8. Common Pitfalls & Misconceptions

  • Pitfall: "We don't collect race, so we can't be biased."

    • Correction: Fairness through Unawareness fails because proxies exist (Zip Code correlates with Race). You must collect (or infer) sensitive attributes strictly for auditing to detect bias.
  • Pitfall: Optimizing for Demographic Parity in Fraud Models.

    • Correction: If one group actually commits more fraud (e.g., bots from a specific IP range), forcing demographic parity will break the model. Use Equalized Odds (FPR parity) instead.
  • Pitfall: Ignoring the "Base Rate Fallacy."

    • Correction: Always check if the prevalence of the positive class differs between groups before selecting a metric.

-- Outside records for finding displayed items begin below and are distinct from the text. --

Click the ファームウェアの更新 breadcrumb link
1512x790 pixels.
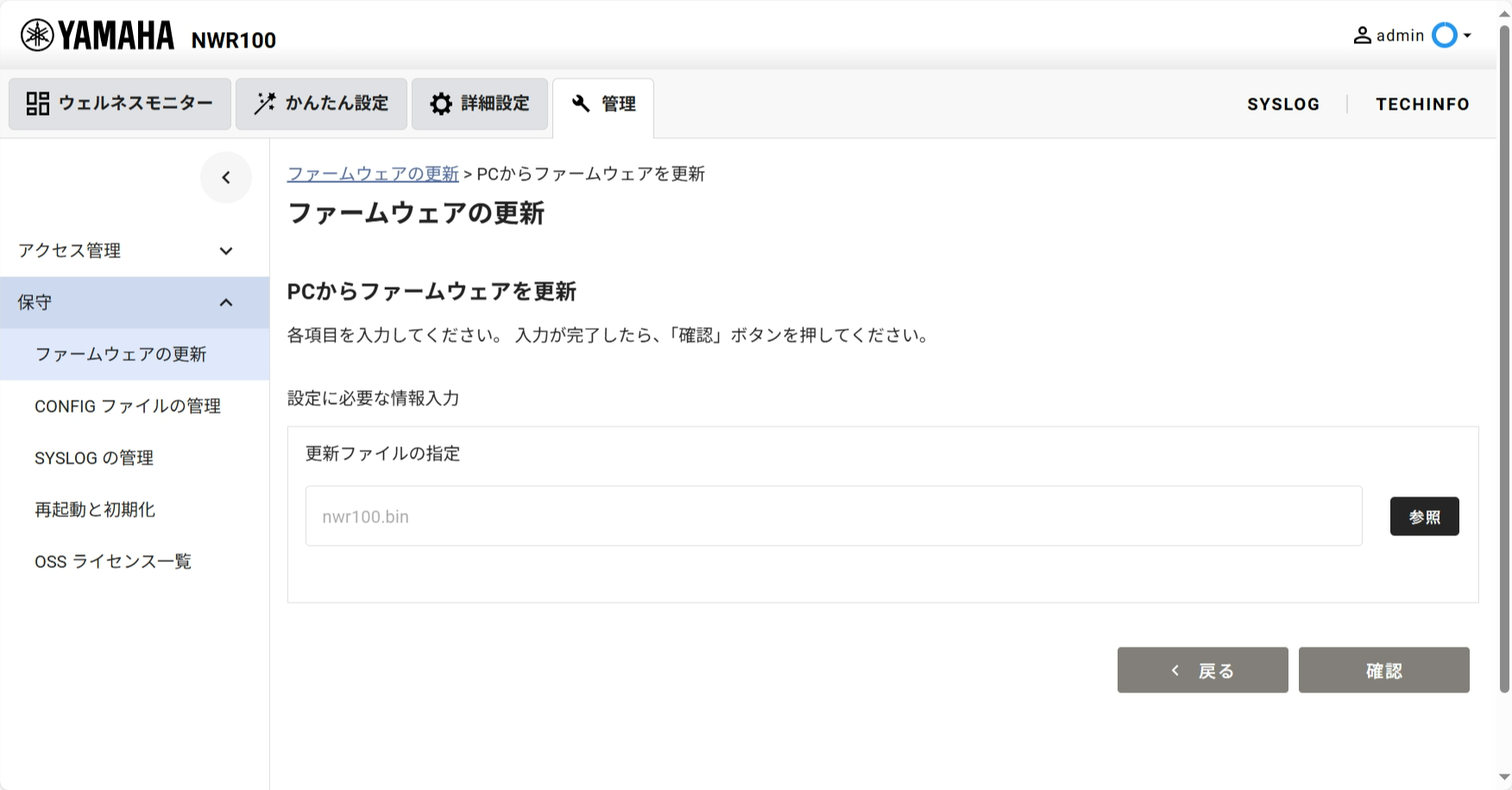pos(373,174)
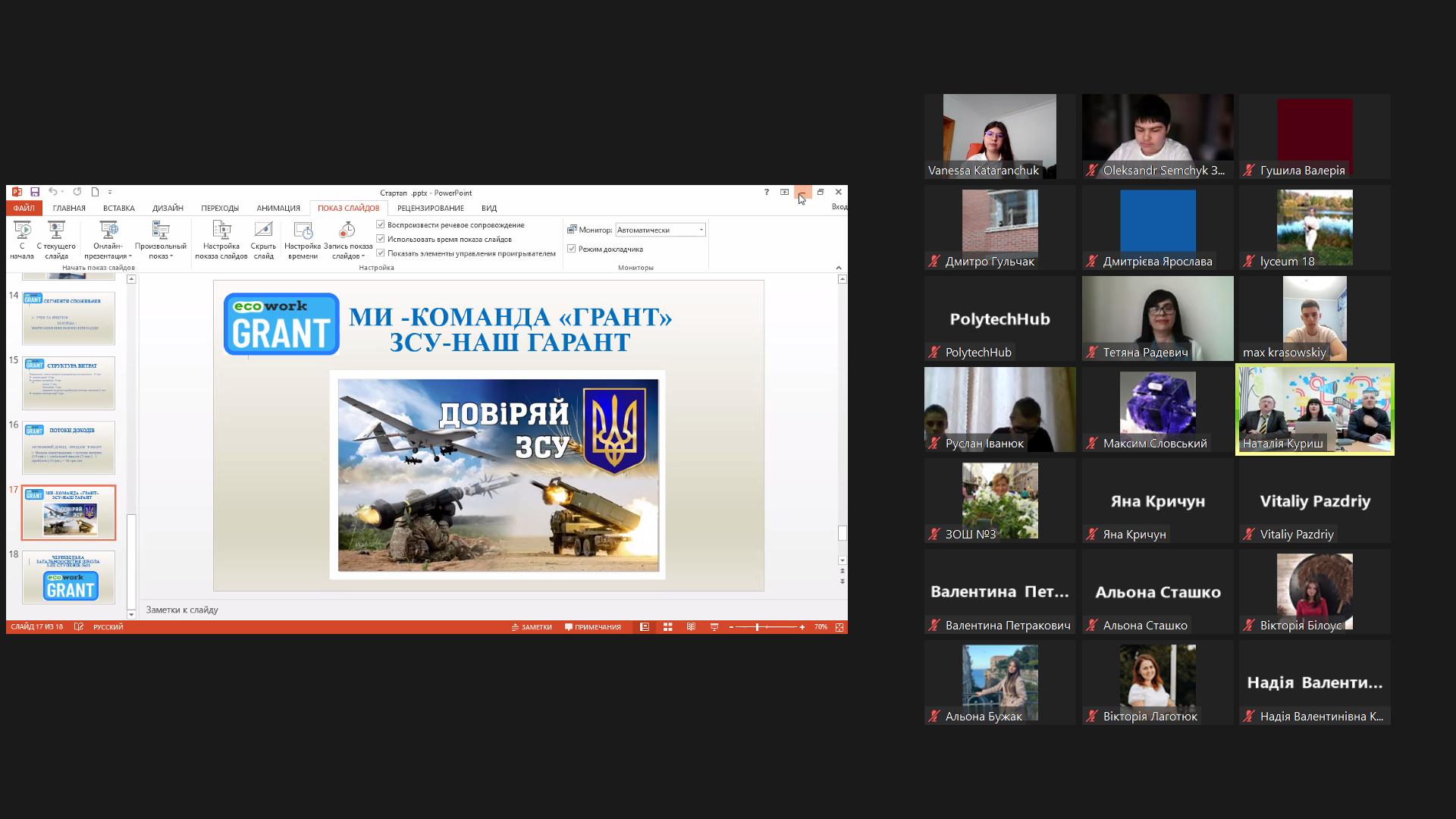Open the monitor selection dropdown
This screenshot has height=819, width=1456.
click(701, 230)
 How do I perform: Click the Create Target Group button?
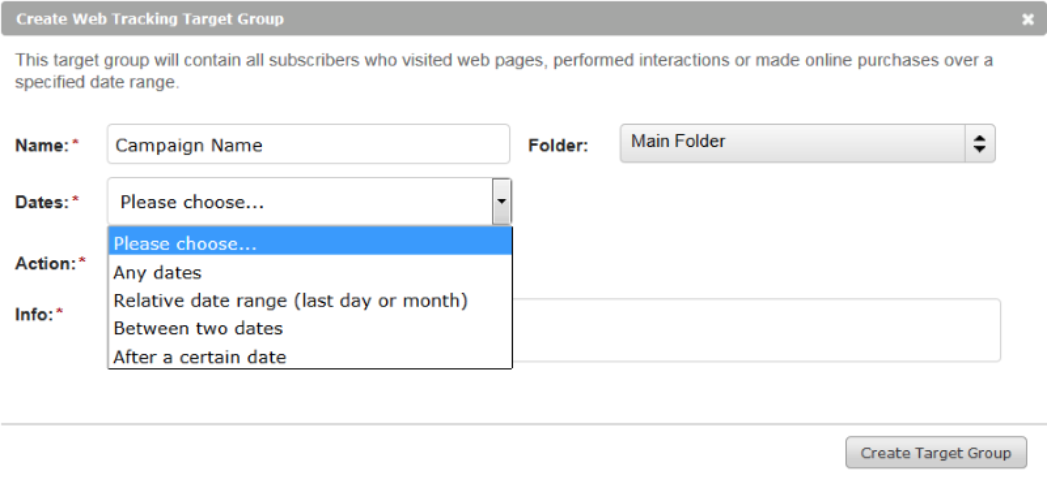[x=935, y=453]
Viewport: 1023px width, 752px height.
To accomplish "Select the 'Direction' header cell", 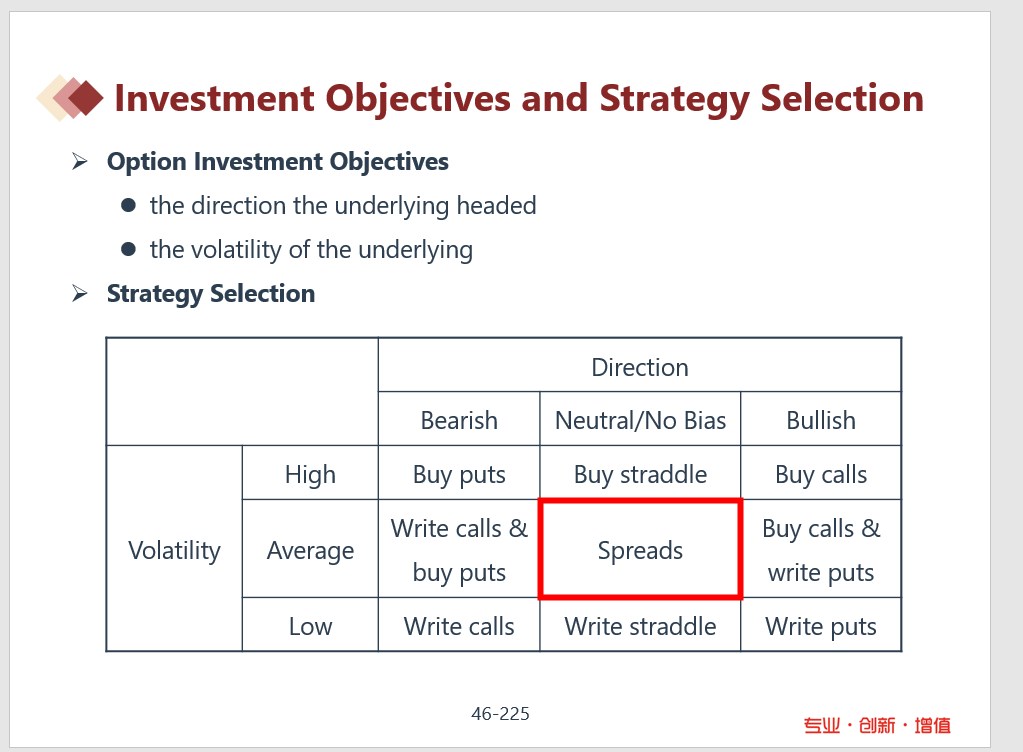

9. Prerequisites & Next Steps

Prerequisites:

  • A classification model.
  • A test set with "Ground Truth" labels and "Sensitive Attributes" (Group IDs).

Next Steps:

  1. Mitigate: If the audit fails, use fairlearn.reductions.ExponentiatedGradient to retrain the model with a fairness constraint.
  2. Visualize: Plot the Fairness Dashboard to show stakeholders the trade-off curve between Accuracy and Disparity.

Auditing tells you where the bias lives. The next step is to surgically remove it without breaking the model. Day 55: Bias Mitigation: Re-weighting & Constraints implements the treatment plan—using sample re-weighting to mathematically counter-balance the training distribution while preserving inference performance.

10. Further Reading & Resources

  • Tool: Fairlearn and IBM AIF360.
  • Paper: "Equality of Opportunity in Supervised Learning" (Hardt et al., 2016).
  • Regulation: US EEOC "Uniform Guidelines on Employee Selection Procedures" (Source of the 4/5ths rule).
  • Concept: A decision tree helping engineers choose between Demographic Parity, Equal Opportunity, and Calibration based on the use case.